**WORK TO COMPLETE**
(a) In the methods text on the scratch assay and ROS measurement, what excitation and emission wavelengths did the plate reader use?
(b) For each statement, say whether it agrees with the methods text on the scratch assay and ROS measurement, and quote the words that decide it: (i) Scratch images were taken about every two hours. (ii) The scratch width was measured with routines written in MATLAB. (iii) Cells for the ROS test were plated at 12,000 cells per well.
(c) Continue the methods text on the scratch assay and ROS measurement from where it stops.

Scratch assay imaging was performed with an inverted microscope in phase contrast configuration (Leica DM IL, Leica Microsystems GmbH, Wetzlar, Germany) equipped with a 5x objective and a VisiCam 5 Plus camera (2560 × 1922, ~2.2 × 2.2 μm pixels, Avantor Inc., Radnor Township, Pennsylvania), obtaining a field of view of ~1.5 × 1.5 mm necessary to observe the entire scratch width (~0.6–1.0 mm). Images of the scratch were acquired approximately every 2 h (except for the unavoidable night-time gap) from the starting time to ~25–40 h, thus guaranteeing 10–12 images.
Dedicated image analysis routines written in the Python language (Python Software Foundation, version 3.8, available at https://www.python.org/) allowed measurement of the scratch width for each image. Then, for each sample and delay time, mean scratch width and standard deviation on the triplicate was calculated. Finally, the scratch width vs. delay time curve for each sample was constructed.
This curve was then modelled by means of least squares minimization with a linear model calculating the scratch closure velocity and closure-time (i.e., the time at which the scratch is completely closed according to the linear model). For any detail regarding image analysis and scratch closure modelling, refer to [71].

3.11. Evaluation of Intracellular ROS Production

Intracellular ROS production was measured by means of an assay with 2′,7′-dichlorofluorescein diacetate (DCFH-DA, Merck, Darmstadt, Germany), a molecule that can freely cross cell membranes. DCFH-DA is enzymatically hydrolysed by intracellular esterases to non-fluorescent dichlorofluorescein (DCFH), thus losing its ability to backscatter across the membrane. In the presence of ROS, DCFH is oxidised to highly fluorescent DCF, which can be detected and quantified [72]. For this test, cells were plated in a 96-multiwell plate at a concentration of 12,000 cells per well. The next day, some samples were pre-treated with TNF-α and IL-1β 10 ng/mL. After 24 h, the cells were incubated with the extract at the chosen concentration of 10 and 40 µg/mL with the addition of 25 μM DCFH-DA. Finally, after a further 24 h, designated samples were exposed to H2O2, at concentrations of 1 or 2 mM, for one hour. These H2O2 concentrations were selected as they induce detectable ROS production in HT29 cells. After H2O2 treatment, all samples were washed twice with PBS and the relative levels of fluorescence emission were quantified using a multi-well plate reader (with excitation at 485 nm and emission at 535 nm).

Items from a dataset
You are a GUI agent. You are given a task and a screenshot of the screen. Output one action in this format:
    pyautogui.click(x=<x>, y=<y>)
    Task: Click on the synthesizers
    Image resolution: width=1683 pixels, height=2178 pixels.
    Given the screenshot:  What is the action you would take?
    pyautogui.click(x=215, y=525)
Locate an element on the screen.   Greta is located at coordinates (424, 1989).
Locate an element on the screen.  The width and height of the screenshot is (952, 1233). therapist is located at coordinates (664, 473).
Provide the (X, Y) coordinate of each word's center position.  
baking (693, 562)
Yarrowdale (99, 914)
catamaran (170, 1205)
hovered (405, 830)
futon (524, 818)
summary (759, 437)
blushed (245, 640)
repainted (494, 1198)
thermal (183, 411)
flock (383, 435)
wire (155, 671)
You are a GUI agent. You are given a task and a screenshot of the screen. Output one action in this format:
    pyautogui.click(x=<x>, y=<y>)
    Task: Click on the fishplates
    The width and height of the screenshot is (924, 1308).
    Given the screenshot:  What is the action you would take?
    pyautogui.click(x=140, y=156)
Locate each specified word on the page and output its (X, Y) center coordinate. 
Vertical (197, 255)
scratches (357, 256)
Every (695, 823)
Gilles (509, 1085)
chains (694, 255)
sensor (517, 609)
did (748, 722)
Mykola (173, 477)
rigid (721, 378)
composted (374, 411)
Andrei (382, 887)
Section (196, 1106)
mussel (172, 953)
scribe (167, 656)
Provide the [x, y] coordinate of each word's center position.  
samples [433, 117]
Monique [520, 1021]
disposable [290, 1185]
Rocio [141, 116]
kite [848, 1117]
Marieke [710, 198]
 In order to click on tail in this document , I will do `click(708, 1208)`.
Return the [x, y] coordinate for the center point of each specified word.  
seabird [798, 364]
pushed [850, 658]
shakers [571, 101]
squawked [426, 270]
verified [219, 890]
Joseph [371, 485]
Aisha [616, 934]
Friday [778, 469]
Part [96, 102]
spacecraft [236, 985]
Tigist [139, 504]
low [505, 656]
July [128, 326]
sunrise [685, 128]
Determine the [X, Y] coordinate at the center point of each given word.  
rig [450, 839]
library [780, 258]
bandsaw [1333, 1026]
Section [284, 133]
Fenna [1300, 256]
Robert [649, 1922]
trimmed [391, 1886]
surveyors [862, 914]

**ANSWERS TO THE EXERCISES**
(a) Excitation at 485 nm and emission at 535 nm.

(b)
(i) Yes: "Images of the scratch were acquired approximately every 2 h"
(ii) No: "Dedicated image analysis routines written in the Python language"
(iii) Yes: "cells were plated in a 96-multiwell plate at a concentration of 12,000 cells per well"

(c)
3.12. Enzymatic Assays

For the determination of the activity of some key enzymes of the main metabolic pathways, 250,000 cells were plated in Petri dishes (ø 10 cm). After 24 h, some samples were pre-treated with the two cytokines (10 ng/mL). The next day, the cells were incubated with the extract at the concentration of 10 and 40 µg/mL and after 24 h some of the samples incubated with only the two extract concentrations were treated for 1 h with H2O2 1 mM or 2 mM. At the end of this latest treatment, the cells of all samples were collected by trypsinization. Cells were quickly rinsed in ice-cold PBS and frozen at −80 °C.
At the time of use, after thawing, cells were lysed by sonication (three short bursts) at 4 °C in 50 mM Tris, pH 7.4, containing 3 mM dithiothreitol and Sigma protease inhibitors mix (1/100, v/v) and centrifuged at 12,000 g in a microcentrifuge at 4 °C for 30 min. The supernatants were used for the evaluation of enzyme activities with respect to protein content. The total protein content was determined spectrophotometrically according to the Bradford method [73], using a reagent by Sigma-Aldrich.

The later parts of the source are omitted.